WHAT YOU WILL DO — Give back exactly the lines of the entries below from the line with "You are a computer-use agent. The height" to the line with "Open the All menu item", inclusive, and only those.

DATA RECORDS —
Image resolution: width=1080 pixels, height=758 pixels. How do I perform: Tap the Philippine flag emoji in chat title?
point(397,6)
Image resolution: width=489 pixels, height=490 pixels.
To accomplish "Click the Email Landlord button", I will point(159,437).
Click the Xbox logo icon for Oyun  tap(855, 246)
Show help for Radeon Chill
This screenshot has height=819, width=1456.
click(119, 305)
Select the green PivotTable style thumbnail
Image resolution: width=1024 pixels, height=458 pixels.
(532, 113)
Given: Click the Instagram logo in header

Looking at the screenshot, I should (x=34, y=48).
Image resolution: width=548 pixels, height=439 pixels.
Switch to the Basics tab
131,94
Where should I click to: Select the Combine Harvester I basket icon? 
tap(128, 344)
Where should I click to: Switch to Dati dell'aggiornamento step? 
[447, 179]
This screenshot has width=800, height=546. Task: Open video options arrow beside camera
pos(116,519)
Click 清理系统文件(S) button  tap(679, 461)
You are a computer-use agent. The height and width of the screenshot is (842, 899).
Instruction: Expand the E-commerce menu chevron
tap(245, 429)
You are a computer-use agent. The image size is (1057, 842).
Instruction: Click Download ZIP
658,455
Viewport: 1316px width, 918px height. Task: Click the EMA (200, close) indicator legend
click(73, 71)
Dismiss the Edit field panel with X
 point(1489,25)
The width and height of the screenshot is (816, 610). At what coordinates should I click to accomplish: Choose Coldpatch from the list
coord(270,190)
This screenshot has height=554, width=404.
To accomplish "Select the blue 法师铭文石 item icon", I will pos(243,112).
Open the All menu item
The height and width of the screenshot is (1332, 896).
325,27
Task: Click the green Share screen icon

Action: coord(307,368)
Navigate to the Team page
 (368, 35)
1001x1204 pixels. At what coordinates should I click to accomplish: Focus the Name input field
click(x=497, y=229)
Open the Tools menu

ANSWER BELOW —
You are a computer-use agent. The height and width of the screenshot is (842, 899).
Instruction: Expand the E-commerce menu chevron
tap(245, 429)
You are a computer-use agent. The image size is (1057, 842).
Instruction: Click Download ZIP
658,455
Viewport: 1316px width, 918px height. Task: Click the EMA (200, close) indicator legend
click(73, 71)
Dismiss the Edit field panel with X
 point(1489,25)
The width and height of the screenshot is (816, 610). At what coordinates should I click to accomplish: Choose Coldpatch from the list
coord(270,190)
This screenshot has height=554, width=404.
To accomplish "Select the blue 法师铭文石 item icon", I will pos(243,112).
Open the All menu item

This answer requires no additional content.